→ REQUIRED ACTION: Pictures are to be dropped, and only the lines from the one containing "This screenshot has height=468, width=735." through the end of the data below are to be reproduced as written.

[Stored items]
BEGIN

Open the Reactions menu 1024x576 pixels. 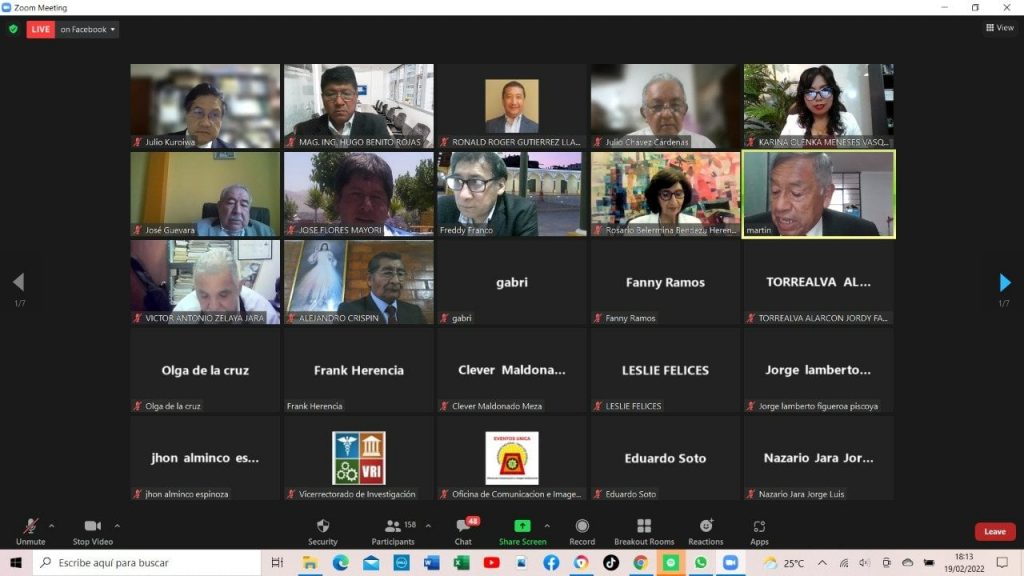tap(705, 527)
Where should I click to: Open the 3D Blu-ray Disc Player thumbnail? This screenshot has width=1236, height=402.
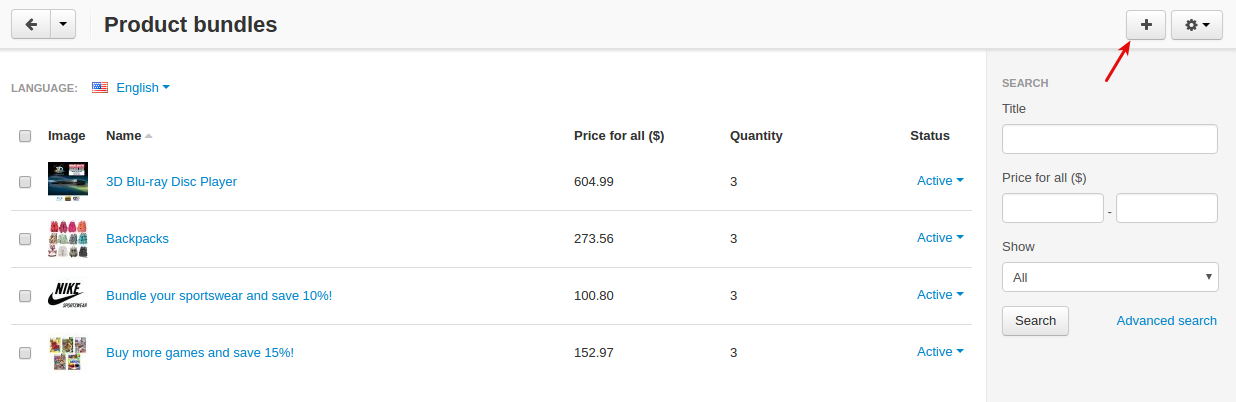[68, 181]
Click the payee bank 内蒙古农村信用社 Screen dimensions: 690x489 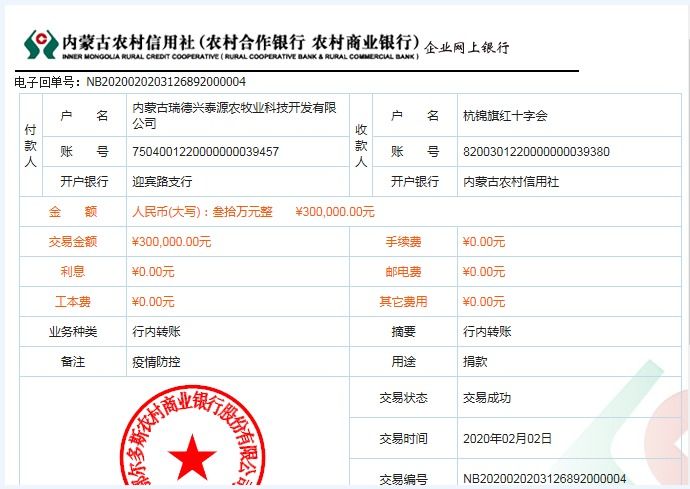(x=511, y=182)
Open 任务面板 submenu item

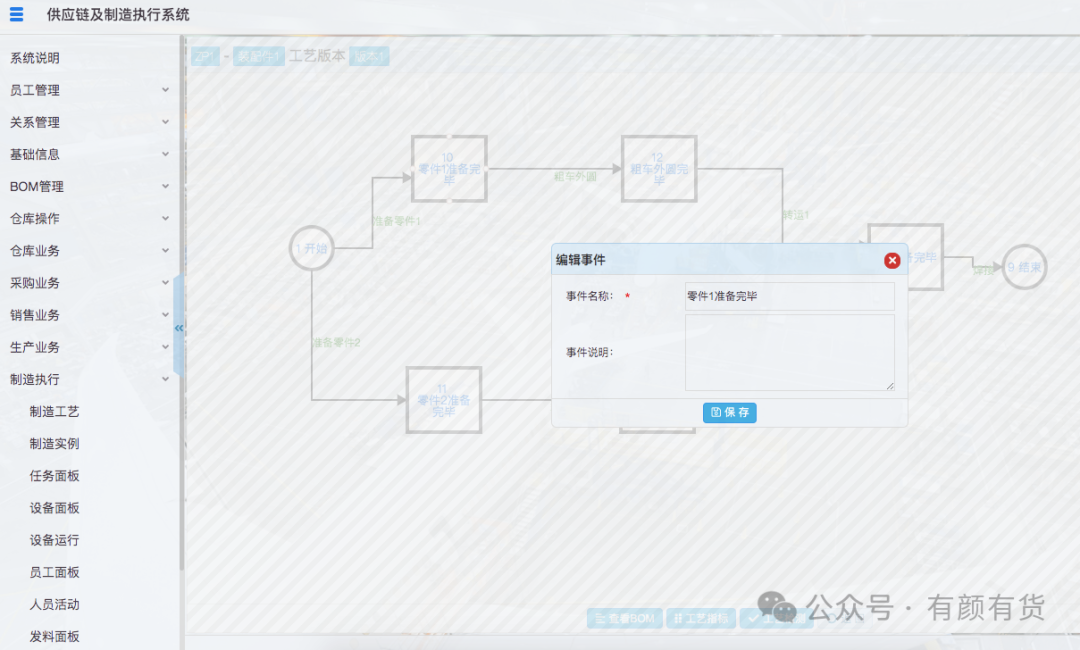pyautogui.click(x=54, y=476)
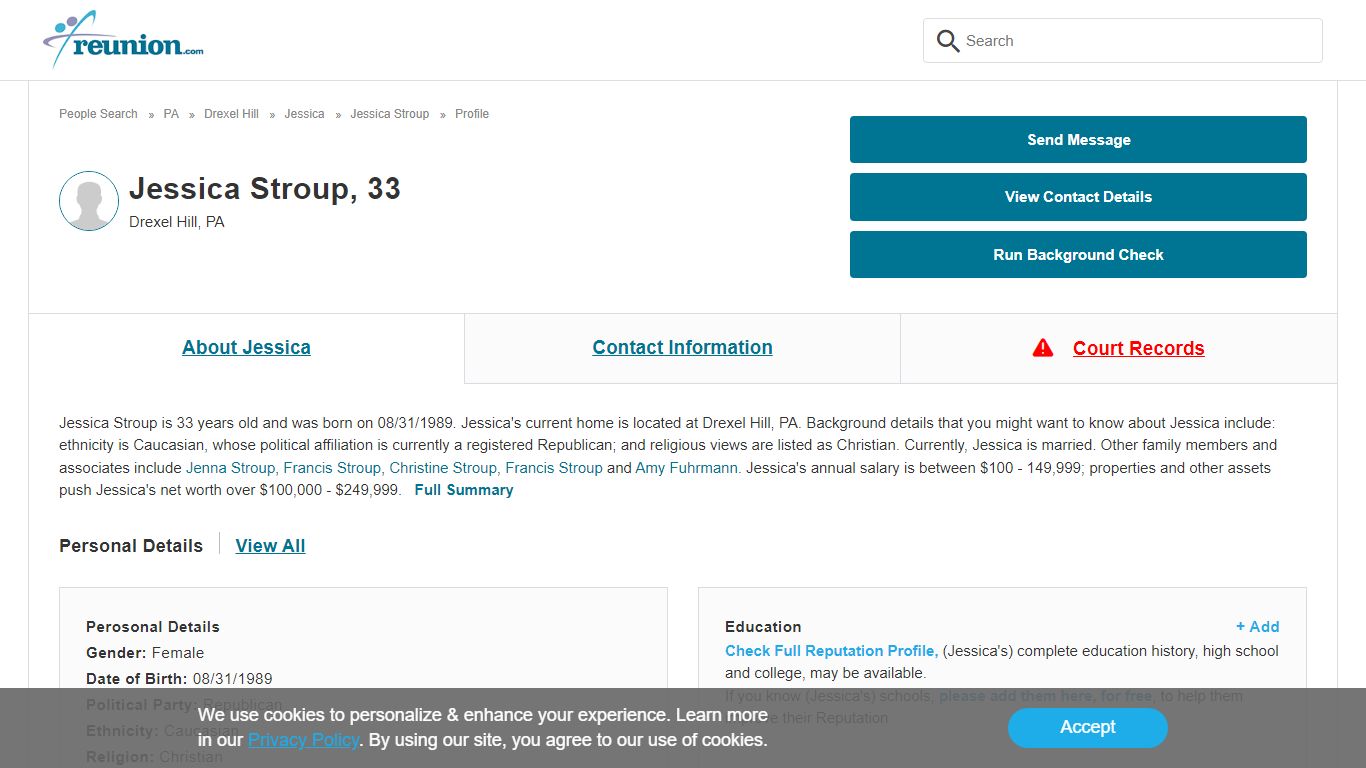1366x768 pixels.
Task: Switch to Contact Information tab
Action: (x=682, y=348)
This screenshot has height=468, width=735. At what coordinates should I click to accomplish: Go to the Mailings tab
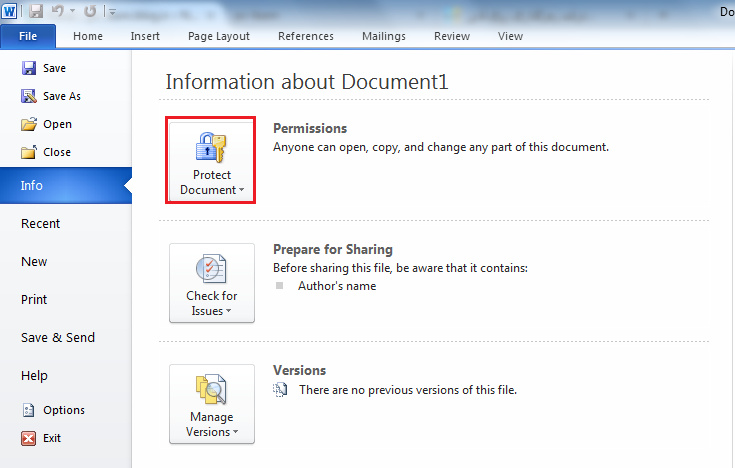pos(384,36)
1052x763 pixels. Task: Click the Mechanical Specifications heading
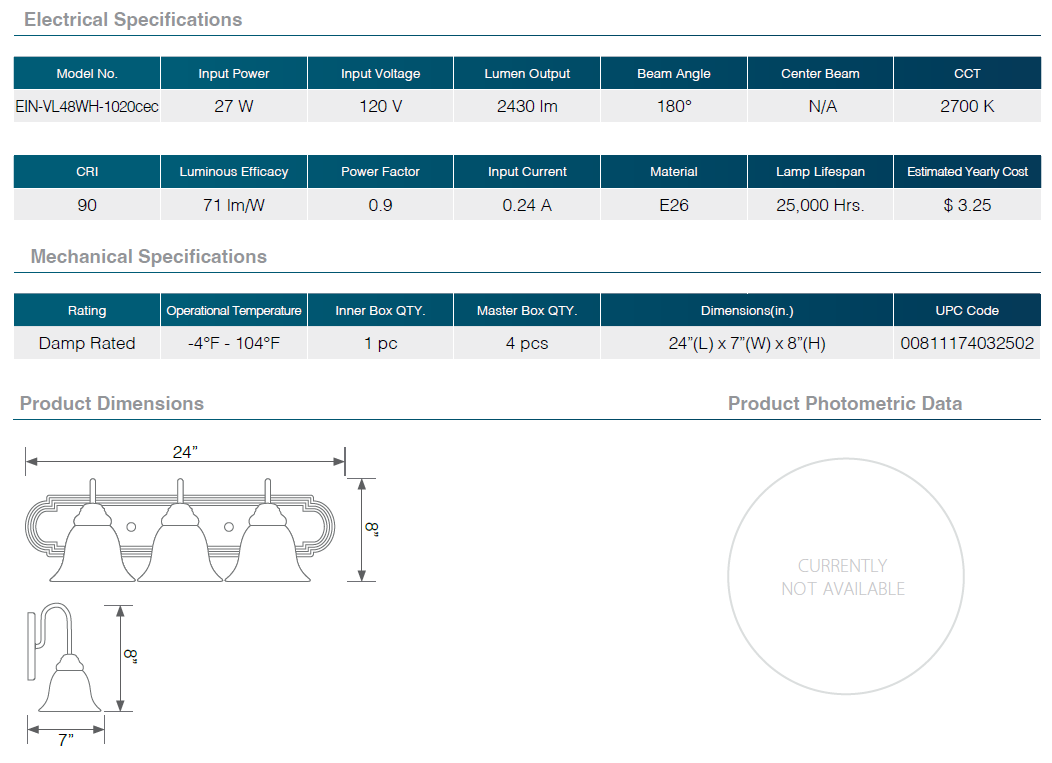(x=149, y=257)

END

→ TASK SOLUTION:
This screenshot has height=468, width=735. At what coordinates should I click to accomplish: Go to the Mailings tab
pos(384,36)
1052x763 pixels. Task: Click the Mechanical Specifications heading
(x=149, y=257)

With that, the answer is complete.